API Design-First vs Code First
With API descriptions rising in popularity, the main question I hear folks
asking about is "API Design-first" or "code-first". This is a bit of a
misleading question because these are not two unique things, there are a few
variants.
Code-First, Write Docs "When We Have Time"
This is how I came into contact with API description documents like OpenAPI or
API Blueprint in the first place, and it is how our first book suggested API
developers do things. This may have made sense at the time, but I quickly
discovered it to be an immature workflow.

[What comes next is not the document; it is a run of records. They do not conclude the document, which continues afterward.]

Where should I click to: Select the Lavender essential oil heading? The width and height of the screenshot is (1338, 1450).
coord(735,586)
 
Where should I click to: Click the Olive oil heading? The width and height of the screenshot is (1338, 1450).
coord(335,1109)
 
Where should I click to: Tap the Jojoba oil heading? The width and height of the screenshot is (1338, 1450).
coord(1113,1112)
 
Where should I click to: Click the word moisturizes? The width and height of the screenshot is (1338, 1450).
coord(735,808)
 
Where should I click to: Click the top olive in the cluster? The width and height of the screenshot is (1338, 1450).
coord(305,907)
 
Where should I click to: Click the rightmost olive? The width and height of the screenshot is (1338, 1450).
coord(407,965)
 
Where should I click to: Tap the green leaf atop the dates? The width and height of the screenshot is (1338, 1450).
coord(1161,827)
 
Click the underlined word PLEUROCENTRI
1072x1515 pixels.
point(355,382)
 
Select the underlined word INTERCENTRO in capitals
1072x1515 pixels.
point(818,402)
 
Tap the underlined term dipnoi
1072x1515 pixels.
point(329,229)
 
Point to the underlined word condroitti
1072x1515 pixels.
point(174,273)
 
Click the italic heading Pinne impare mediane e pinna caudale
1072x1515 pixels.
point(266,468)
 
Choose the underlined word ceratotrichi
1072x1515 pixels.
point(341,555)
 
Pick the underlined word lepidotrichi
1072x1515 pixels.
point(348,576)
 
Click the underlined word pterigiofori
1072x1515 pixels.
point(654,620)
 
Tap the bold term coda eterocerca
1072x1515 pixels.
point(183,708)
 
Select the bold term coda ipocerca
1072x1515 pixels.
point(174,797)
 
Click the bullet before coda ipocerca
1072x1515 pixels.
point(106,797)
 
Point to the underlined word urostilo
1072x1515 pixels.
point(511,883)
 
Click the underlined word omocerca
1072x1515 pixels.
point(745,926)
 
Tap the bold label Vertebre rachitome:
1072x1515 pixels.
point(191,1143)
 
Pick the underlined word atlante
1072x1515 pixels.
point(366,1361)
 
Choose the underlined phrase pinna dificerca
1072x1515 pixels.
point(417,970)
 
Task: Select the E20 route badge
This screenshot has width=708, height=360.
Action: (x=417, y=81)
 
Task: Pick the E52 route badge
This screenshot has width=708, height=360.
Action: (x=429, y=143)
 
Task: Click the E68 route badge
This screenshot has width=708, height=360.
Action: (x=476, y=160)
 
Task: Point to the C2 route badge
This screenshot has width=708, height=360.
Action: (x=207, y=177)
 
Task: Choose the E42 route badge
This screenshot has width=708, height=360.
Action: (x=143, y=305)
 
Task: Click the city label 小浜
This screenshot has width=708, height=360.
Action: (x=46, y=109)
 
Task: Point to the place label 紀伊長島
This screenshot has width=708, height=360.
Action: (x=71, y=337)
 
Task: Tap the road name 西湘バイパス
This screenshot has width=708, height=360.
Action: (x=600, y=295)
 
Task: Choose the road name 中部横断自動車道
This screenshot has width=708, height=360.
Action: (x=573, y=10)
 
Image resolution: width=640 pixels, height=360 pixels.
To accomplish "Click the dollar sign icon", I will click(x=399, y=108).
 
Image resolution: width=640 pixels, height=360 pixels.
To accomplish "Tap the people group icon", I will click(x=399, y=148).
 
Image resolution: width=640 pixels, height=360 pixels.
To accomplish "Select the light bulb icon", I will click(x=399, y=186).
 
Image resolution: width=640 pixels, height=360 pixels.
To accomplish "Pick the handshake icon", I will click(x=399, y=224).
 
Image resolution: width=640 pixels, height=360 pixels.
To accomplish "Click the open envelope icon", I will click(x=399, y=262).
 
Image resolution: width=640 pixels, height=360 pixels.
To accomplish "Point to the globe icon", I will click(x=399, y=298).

One issue here is that "code-first and meh docs later" treats API descriptions
like a fancy way of making API reference documentation, which is one of 100
things API descriptions can do. API descriptions are machine readable files with
a plethora of data and metadata, which can used to gather feedback from early
stages to improve the quality of the API before it's even written through
mocking, offer client-side
validation
and server-side
validation.
Writing a bunch of code first, deploying the thing, getting clients onboarded
with special hands-on treatment, etc. is a whole lot of work. When this whole
phase is done, spending a month writing up documentation which will "only get
out of date" can feel like a giant chore, one that most businesses struggle to
prioritize so the task just never gets done.
This was the excuse I heard regularly for why WeWork, a company with ~50
engineers in 2016 managed to build ~30 APIs with zero documentation at any
point. The lack of documentation lead to some of the most bonkers
time-and-money-wasting I've ever come across, with folks building out new
versions of endpoints and APIs because
nobody could remember how the code worked. Even reading the code was almost
impossible due to API A dynamically returning mushed together chunks of JSON
from API B and API C without any serializers
involved.
"We'll write documentation later" means "We will not write documentation", and
by the time you discover you need it, it'll be too late. On the off-chance you
are one of the few who get it done quickly, keeping these documents "in sync"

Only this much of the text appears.